Excellent effort, as elegant as the language. Page on top should be card stock. Q&D method is to print all as instructed then take pile to Kinko's. The have both coil binding, folders and saddle style staplers. Run you about 5 bucks. Some thing(sadly out of print) for Mathematica would be more like 35 bucks so think yourself fortunate...
I was about to try and finally learn some lisp but now I am scared... Are there really nearly 1000 symbols? All in the same namespace? I thought you guys were always trashing php for having too many symbols.
Then you could always go for scheme, it's smaller. But it doesn't really matter. You can start with a tutorial, and just work with the core vocabulary, then gradually expand. I've been doing CL almost full-time for a year, and still, every once in a while, I find out that one function I'd defined is exactly the same as a built-in that I didn't know about.
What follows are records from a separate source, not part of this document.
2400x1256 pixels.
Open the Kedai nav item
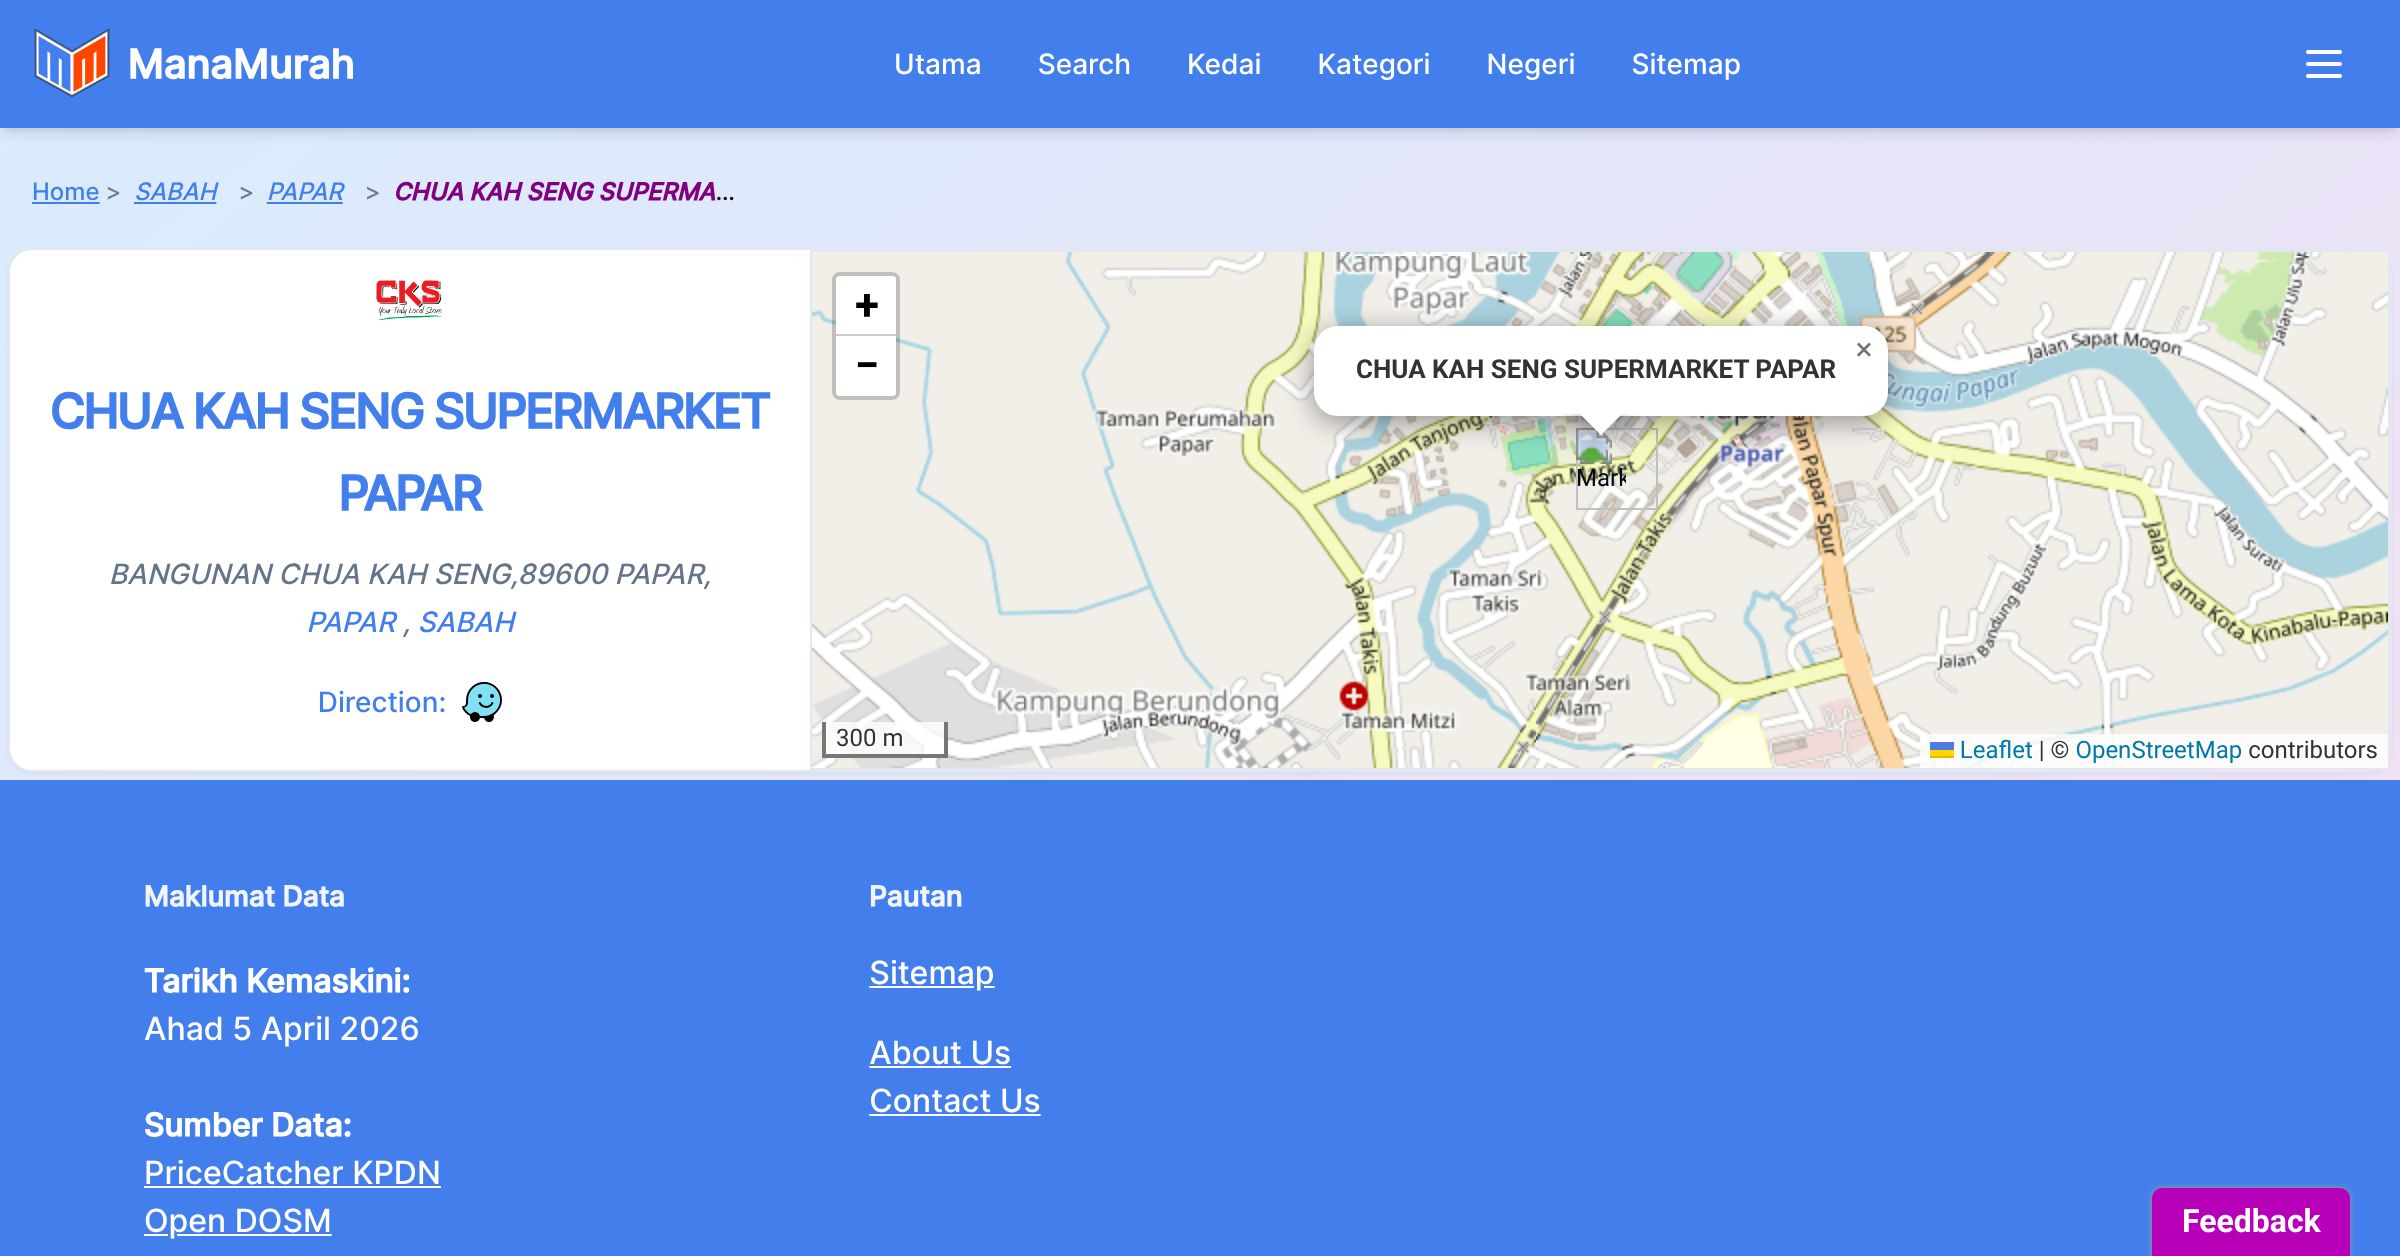[1223, 64]
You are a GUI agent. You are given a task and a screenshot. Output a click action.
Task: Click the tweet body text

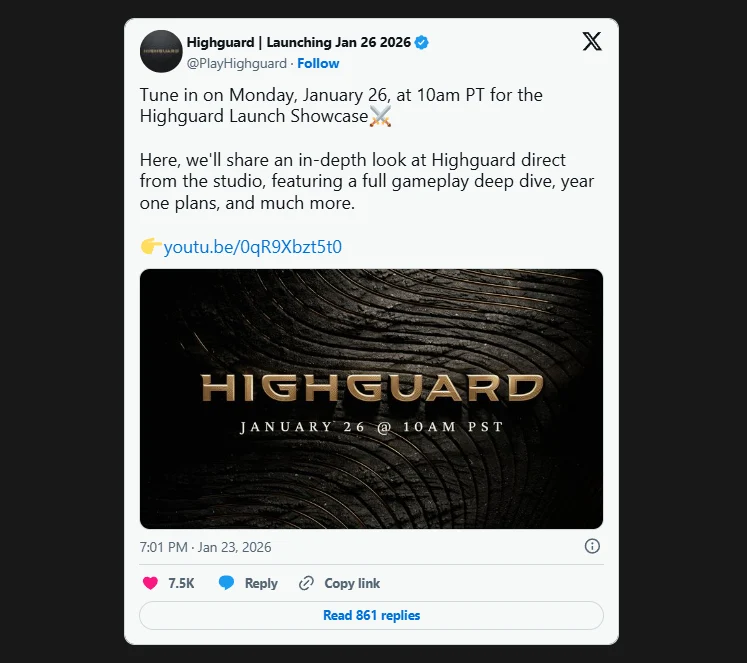[x=367, y=149]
One namespace for the built-in functions is not a problem in practice, it just means that you don't have a de facto categorization of the commands like in Python. This sometimes makes life painful when looking for commands, but no big deal.
I sure wish the hyperspec was better hyperlinked though. The See Also section is abysmal. find is not connected to member: What the hell.
I also find that C-c-d-a in slime is helpful for looking for the right command.
It's not as bad as it sounds, when you consider that that includes not only (the names of) functions and macros, (of which there are many groups of similar/related ones, e.g. car, cdr, cadr, cdar etc. or char<, char>, char= etc.,) but also system constants and variables, and types and classes.
Also there's some functions you use all the time so you'll get to know them quickly (ex: find, remove, push, mapcar, assoc) and others you'll probably never need (ex: tagbody, prog, progv). In short you only have to learn a fraction of those 978 to be able to make something significant.
I use Lisp whenever I can. I think most people who have been initiated into thinking in Lisp would prefer to use it over other languages in most circumstances. Many recent languages have grown to accommodate Lisp thinking in differently branded packages for this reason. It is fair to view Lisp as the ultimate high-level language that will persist as other languages come and go. The main reason is its ability to process itself. That's a key innovation that makes it more than just another programming language. There are programming languages, and then there is Lisp.